• [Required action]:
Beginning with the first line, copy out each line of the material until the line containing "Više o Žvakiju i Anubisu (300, 483)" has been copied as well.

==== Records for this task

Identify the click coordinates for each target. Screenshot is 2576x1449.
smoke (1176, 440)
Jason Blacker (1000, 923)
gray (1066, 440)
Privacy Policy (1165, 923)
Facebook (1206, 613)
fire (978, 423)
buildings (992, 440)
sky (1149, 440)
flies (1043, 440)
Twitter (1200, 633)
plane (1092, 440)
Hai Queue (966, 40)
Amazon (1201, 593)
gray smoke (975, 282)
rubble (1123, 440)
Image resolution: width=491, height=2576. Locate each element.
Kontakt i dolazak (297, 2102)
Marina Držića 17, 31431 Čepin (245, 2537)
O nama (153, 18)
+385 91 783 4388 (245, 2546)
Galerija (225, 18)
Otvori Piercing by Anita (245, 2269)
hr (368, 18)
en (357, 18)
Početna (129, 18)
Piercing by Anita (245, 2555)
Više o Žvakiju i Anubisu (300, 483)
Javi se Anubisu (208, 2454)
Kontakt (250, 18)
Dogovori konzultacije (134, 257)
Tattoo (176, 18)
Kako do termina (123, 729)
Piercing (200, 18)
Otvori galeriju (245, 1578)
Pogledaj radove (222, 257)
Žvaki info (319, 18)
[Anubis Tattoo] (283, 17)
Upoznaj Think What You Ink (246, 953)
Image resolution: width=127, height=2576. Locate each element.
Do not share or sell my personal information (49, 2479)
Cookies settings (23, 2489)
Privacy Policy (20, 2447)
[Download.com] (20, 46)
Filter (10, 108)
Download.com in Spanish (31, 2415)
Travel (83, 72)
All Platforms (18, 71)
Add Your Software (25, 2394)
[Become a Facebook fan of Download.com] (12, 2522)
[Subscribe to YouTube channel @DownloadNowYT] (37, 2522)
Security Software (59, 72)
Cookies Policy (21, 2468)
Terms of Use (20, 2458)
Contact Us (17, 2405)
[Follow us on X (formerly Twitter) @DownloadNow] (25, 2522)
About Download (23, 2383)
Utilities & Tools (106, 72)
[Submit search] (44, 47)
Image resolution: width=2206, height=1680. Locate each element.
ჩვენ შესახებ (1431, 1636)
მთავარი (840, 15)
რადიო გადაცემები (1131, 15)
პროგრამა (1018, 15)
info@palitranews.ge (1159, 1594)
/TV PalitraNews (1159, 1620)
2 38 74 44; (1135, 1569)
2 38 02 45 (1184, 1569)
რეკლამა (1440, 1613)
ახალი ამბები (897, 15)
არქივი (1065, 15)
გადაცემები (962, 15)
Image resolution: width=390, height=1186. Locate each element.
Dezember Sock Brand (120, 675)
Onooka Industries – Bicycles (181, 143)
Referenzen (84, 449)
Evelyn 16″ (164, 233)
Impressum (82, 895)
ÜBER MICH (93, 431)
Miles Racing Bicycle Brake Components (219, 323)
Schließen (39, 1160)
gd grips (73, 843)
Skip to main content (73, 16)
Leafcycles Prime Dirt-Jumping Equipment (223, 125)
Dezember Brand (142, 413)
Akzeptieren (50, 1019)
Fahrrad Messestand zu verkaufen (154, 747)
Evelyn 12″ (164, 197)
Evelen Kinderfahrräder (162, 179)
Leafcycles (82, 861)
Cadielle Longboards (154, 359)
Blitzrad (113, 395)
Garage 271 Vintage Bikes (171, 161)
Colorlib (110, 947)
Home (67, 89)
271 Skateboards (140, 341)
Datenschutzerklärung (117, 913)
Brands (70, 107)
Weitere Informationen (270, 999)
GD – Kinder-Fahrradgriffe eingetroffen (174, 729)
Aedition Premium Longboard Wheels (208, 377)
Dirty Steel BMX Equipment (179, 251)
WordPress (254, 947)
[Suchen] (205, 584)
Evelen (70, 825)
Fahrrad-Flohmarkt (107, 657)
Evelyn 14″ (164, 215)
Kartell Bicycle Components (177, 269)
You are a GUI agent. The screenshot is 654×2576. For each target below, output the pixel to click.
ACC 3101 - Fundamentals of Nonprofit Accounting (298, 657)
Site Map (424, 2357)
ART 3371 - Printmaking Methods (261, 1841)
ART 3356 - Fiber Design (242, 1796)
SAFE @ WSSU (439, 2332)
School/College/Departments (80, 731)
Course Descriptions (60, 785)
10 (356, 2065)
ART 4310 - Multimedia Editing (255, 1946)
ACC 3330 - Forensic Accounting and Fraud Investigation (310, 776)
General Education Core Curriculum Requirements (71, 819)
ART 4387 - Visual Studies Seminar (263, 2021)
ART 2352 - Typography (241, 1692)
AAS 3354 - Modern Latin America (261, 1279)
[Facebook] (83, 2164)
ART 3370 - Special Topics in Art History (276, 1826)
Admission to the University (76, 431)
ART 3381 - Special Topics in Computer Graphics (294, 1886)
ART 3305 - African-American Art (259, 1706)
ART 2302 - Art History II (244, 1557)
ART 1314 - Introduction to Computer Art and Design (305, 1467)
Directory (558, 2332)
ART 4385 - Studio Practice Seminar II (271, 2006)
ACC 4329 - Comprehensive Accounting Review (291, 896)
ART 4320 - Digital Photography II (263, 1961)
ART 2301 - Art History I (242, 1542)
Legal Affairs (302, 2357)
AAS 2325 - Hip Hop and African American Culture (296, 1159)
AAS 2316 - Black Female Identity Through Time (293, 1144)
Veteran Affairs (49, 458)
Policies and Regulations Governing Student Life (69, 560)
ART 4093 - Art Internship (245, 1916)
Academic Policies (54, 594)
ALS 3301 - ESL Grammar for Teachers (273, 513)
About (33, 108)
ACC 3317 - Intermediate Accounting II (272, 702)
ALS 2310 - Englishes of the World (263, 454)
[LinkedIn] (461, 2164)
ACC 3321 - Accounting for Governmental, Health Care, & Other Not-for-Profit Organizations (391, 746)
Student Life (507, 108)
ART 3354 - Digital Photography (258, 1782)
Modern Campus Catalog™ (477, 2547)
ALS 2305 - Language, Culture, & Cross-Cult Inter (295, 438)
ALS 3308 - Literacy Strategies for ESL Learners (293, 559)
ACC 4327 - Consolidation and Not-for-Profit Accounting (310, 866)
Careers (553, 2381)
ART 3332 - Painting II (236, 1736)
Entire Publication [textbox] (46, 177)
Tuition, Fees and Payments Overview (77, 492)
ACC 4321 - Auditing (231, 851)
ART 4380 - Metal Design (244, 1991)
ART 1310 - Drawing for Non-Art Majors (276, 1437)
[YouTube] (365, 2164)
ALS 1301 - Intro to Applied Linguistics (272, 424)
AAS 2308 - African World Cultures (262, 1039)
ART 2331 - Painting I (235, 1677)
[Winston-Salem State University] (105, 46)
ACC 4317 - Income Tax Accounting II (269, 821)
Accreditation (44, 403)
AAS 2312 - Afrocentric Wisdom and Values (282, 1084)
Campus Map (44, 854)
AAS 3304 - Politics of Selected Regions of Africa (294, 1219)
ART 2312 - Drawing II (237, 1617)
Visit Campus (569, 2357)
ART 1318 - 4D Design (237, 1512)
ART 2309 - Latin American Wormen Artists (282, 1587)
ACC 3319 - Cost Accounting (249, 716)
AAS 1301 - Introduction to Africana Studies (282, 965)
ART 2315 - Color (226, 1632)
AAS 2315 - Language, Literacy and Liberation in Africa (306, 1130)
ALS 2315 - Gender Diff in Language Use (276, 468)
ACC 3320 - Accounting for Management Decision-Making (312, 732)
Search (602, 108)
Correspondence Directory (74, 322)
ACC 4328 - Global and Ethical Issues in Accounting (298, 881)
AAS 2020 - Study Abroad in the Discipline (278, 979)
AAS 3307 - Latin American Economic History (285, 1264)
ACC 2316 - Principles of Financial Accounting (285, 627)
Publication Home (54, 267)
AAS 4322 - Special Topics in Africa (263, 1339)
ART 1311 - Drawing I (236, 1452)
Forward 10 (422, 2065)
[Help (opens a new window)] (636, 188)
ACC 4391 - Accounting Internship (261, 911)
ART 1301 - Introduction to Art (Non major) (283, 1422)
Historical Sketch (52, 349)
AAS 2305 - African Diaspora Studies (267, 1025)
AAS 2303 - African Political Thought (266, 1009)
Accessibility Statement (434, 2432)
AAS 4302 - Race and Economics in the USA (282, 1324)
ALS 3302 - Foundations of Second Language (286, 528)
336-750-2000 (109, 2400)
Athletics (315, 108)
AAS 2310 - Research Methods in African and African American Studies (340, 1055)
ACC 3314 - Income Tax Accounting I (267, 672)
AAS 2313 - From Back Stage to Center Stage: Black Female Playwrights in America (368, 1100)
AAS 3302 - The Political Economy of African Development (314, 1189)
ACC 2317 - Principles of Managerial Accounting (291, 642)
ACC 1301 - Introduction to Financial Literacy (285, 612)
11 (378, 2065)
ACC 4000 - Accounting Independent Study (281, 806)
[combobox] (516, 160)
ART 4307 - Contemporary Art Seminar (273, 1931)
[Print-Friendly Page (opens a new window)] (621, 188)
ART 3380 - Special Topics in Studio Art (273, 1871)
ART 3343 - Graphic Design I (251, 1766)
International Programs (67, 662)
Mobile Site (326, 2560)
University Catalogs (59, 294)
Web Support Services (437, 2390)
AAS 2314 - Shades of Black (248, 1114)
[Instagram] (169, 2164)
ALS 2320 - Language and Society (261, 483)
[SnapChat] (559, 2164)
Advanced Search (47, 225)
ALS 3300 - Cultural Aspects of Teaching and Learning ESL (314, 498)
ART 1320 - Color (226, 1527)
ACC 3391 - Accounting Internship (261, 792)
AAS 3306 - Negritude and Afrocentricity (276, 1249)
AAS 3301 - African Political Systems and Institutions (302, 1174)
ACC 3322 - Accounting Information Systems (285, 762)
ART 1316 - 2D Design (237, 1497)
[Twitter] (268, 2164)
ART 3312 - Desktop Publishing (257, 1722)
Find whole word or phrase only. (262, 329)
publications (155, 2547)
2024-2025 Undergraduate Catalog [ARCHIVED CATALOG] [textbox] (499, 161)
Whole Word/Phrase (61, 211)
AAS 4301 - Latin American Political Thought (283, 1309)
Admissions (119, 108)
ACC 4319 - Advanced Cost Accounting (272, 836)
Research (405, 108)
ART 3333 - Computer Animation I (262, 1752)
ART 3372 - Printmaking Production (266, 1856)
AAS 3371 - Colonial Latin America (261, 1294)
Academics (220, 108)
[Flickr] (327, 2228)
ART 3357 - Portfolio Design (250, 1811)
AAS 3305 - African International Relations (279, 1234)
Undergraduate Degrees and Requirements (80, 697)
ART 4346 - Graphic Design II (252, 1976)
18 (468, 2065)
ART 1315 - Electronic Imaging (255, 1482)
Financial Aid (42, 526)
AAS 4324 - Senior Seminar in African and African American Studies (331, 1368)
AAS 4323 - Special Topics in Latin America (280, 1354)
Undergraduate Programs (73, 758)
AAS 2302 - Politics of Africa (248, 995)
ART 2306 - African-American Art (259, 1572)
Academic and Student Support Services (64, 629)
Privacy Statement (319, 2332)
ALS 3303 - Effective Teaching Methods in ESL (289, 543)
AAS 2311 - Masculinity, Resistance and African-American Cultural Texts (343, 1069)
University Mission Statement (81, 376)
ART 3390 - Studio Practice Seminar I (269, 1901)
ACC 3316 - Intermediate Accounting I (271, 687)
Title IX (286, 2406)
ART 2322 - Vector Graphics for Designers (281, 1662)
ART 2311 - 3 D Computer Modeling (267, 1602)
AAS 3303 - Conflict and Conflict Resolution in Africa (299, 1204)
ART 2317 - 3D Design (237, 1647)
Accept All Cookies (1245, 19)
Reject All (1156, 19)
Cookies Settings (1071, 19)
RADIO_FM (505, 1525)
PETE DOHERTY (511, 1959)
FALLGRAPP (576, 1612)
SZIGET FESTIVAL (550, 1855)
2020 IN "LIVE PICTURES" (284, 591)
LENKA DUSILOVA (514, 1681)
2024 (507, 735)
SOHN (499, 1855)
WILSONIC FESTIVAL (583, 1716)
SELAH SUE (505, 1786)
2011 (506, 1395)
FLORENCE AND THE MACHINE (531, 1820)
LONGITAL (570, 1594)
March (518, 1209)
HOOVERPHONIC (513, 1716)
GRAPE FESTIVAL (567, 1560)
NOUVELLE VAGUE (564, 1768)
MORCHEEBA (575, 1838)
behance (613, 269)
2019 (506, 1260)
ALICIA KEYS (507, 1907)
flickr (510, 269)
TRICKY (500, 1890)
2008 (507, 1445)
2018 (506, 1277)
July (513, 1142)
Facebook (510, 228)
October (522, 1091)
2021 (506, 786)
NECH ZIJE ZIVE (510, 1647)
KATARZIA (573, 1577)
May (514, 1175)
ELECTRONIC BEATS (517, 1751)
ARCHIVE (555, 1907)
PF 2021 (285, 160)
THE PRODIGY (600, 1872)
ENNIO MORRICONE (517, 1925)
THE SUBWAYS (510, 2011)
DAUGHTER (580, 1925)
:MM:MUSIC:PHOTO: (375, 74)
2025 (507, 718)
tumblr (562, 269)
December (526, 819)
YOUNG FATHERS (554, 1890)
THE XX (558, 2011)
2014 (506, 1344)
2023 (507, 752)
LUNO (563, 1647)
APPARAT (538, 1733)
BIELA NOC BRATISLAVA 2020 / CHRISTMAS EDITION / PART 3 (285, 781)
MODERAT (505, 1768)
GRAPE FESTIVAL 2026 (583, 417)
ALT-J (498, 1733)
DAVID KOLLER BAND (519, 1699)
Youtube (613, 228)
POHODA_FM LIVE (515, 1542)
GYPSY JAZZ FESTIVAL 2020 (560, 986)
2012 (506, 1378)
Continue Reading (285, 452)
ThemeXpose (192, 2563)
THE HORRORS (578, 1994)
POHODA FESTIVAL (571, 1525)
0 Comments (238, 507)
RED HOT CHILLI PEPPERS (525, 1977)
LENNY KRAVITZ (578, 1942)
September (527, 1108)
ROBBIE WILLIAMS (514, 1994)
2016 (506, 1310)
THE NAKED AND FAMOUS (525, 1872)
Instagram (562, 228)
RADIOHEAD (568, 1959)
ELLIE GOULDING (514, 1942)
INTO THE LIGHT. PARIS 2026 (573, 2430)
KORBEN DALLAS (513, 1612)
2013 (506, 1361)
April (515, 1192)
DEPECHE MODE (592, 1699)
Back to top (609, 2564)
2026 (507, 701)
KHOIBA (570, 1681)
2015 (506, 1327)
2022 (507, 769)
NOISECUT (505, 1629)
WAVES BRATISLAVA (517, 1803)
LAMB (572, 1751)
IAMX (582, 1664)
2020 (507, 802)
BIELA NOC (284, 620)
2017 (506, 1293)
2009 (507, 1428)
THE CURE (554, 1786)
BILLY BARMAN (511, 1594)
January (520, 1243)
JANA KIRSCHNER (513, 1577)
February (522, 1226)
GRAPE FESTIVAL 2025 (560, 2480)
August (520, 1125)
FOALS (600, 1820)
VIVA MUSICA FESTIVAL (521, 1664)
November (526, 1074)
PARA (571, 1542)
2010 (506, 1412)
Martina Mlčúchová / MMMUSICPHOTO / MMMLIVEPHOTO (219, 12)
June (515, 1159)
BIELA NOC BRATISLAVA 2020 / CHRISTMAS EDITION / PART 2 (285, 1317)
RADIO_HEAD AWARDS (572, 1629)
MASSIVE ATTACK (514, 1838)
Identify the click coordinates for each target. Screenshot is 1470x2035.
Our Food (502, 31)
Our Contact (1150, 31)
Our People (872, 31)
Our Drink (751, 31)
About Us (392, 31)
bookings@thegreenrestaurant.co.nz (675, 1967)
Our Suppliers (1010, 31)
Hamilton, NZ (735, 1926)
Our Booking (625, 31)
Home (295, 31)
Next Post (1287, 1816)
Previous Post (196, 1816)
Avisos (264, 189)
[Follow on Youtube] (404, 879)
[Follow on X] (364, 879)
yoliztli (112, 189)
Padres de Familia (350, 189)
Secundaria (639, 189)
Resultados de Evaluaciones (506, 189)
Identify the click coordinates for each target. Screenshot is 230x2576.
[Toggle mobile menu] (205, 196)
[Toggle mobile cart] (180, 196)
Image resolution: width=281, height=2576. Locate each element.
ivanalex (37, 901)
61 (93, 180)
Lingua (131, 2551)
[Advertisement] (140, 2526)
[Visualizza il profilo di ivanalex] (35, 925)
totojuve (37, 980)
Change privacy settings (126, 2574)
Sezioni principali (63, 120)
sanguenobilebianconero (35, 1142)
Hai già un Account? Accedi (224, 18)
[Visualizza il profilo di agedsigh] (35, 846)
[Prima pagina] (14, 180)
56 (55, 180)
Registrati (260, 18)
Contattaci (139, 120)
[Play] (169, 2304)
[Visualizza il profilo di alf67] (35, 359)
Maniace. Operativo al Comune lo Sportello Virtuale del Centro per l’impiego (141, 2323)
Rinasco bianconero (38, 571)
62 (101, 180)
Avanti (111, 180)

========

• [Task output]:
Identify the click coordinates for each target. Screenshot is 2576x1449.
smoke (1176, 440)
Jason Blacker (1000, 923)
gray (1066, 440)
Privacy Policy (1165, 923)
Facebook (1206, 613)
fire (978, 423)
buildings (992, 440)
sky (1149, 440)
flies (1043, 440)
Twitter (1200, 633)
plane (1092, 440)
Hai Queue (966, 40)
Amazon (1201, 593)
gray smoke (975, 282)
rubble (1123, 440)
Image resolution: width=491, height=2576. Locate each element.
Kontakt i dolazak (297, 2102)
Marina Držića 17, 31431 Čepin (245, 2537)
O nama (153, 18)
+385 91 783 4388 (245, 2546)
Galerija (225, 18)
Otvori Piercing by Anita (245, 2269)
hr (368, 18)
en (357, 18)
Početna (129, 18)
Piercing by Anita (245, 2555)
Više o Žvakiju i Anubisu (300, 483)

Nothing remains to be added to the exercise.